The thinner metal has less thermal resistance and the extra cylinder surface area has more area to absorb heat. Also, the engine was probably hot tanked which removed any deposits(insulates) in the water passages around the cylinders, so more heat gets into the water.
There is also the possibility that you improved the performance of the engine, this creates additional heat.
So anyway, more heat is absorbed by the bigger cylinder and is transferred to the water more quickly, and the engine may just be making more heat since with most engines HP= more heat.
This is what my boss told me waaaaay back when I hotrodded my first car, 0.060 overbore, plus the works. Had to go to a 5 row radiator from the 3 row stocker.

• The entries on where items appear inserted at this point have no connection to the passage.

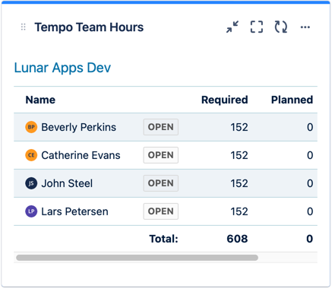Click the OPEN status for Catherine Evans

(161, 155)
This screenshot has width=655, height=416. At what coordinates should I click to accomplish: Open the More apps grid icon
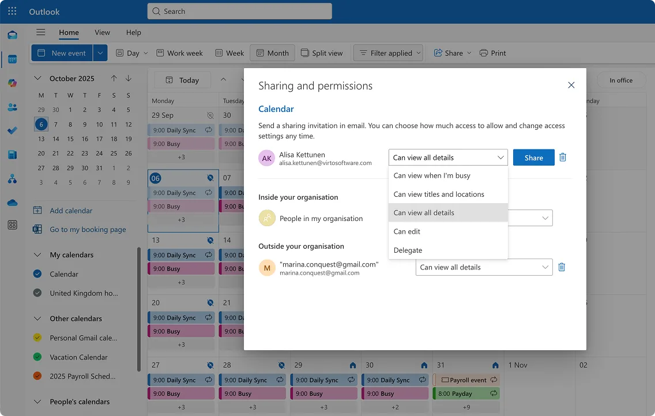[x=12, y=225]
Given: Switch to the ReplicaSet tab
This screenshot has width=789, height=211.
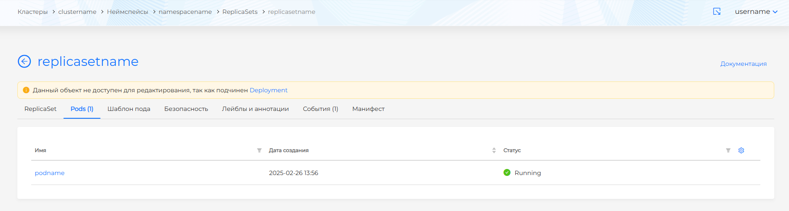Looking at the screenshot, I should tap(40, 109).
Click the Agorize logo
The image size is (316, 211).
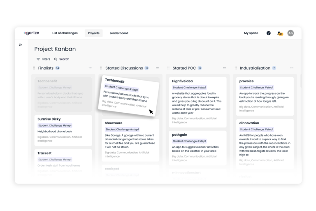pos(31,33)
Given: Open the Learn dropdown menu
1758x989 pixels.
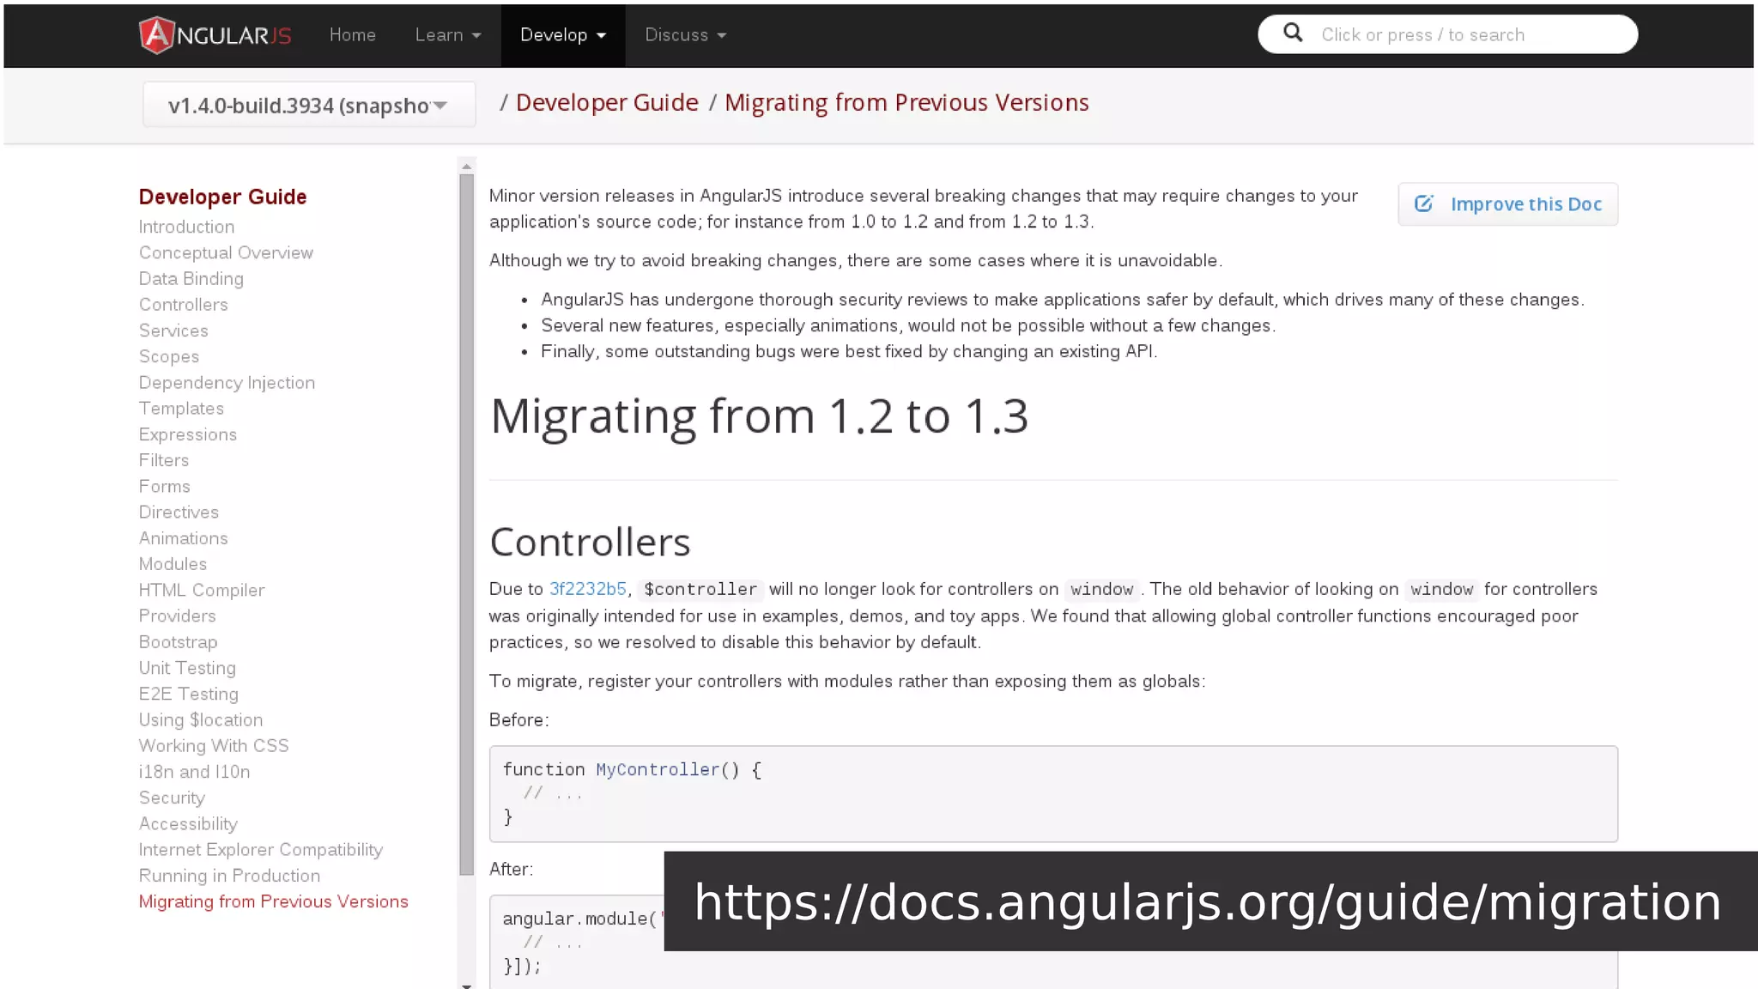Looking at the screenshot, I should 447,35.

Basically, jim henderson covered it, but let me give you an example you can try out at home.
Heat a burner on your stove up until it it red hot. Now place a sheet of aluminum foil on it, and see how hot it gets in one minute.

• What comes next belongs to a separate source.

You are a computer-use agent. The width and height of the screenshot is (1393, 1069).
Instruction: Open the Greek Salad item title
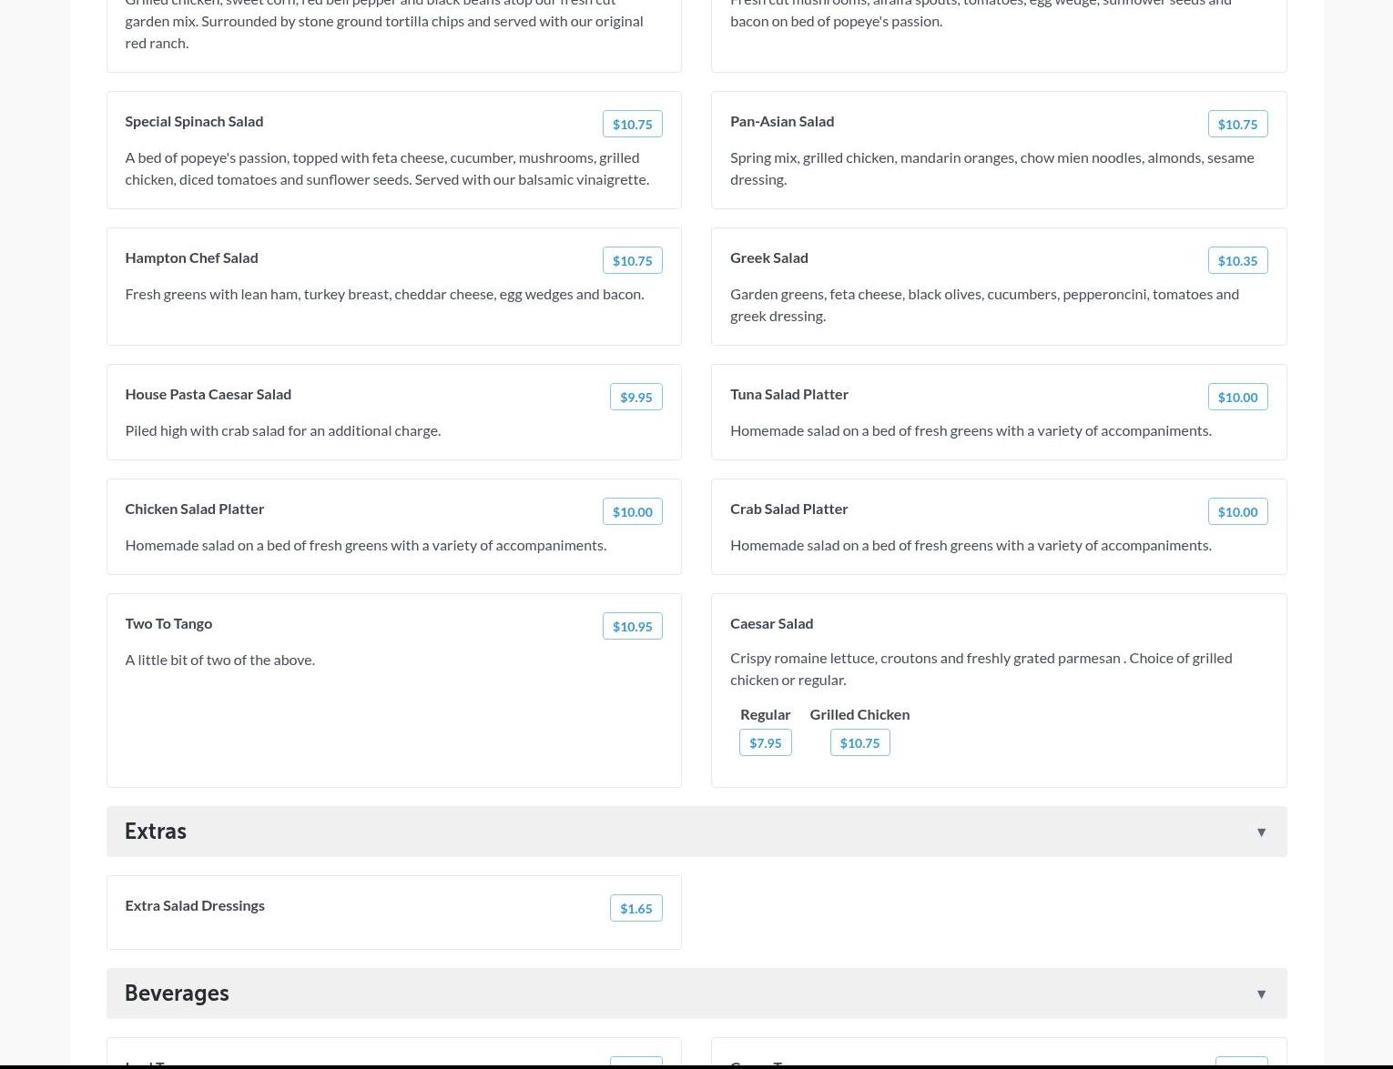coord(768,258)
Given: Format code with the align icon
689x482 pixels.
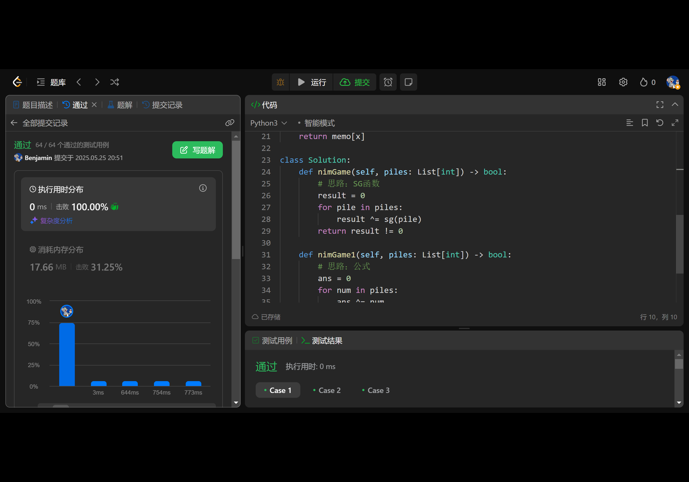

Now, lets put a heavy cast iron skillet on that same burner for one minute. The cast iron pan is not as hot to pick up.
Same thing with an overbore. You have removed 0.015" from each side of the bore on an 0.030" overbore, thereby decreasing the amount of metal impeding the transfer of heat from the cylinder to the water jacket through the cylinder wall.

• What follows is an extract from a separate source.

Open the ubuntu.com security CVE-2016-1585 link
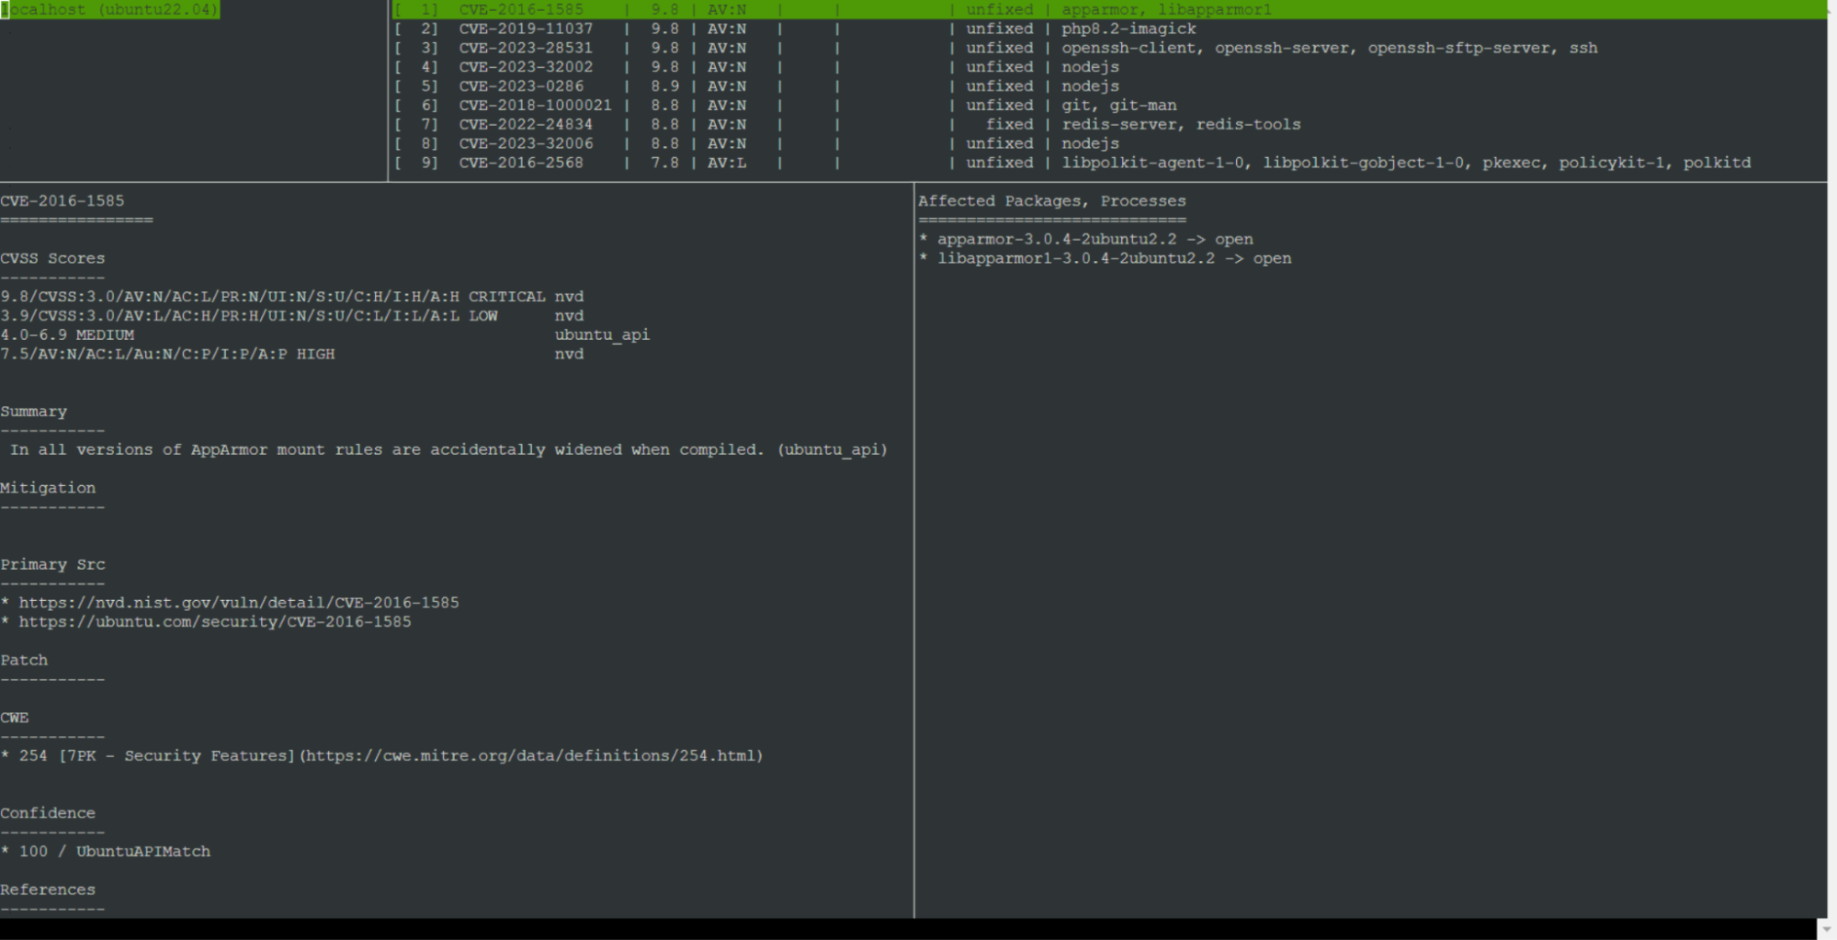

At least that is the way I was taught about overbores and heat transfer from an early hot rodder an mechanic.
Great gys, thank you for our replies were pretty much what I had figured out: There is less metal to conduct heat up to the cylinder heads and upper water jacket to get the heat to the water. Hence, local boiling.
But it is still a head scratcher to this old hot rodder.
Semper Fi
Sorry to disagree, but an engine that has been bored (within proper limits,) overheats for the same reasons that any other engine overheats. But with the following caveat: Engines that have been bored often are subject to any number of other modifications. These efforts to get greater performance from and engine, and the way it is then operated, often lead to overheating for any number of reasons. But simply being bored twenty or thirty over is not going to be the cause of overheating. If that were the case, there would be no race cars running around the tracks.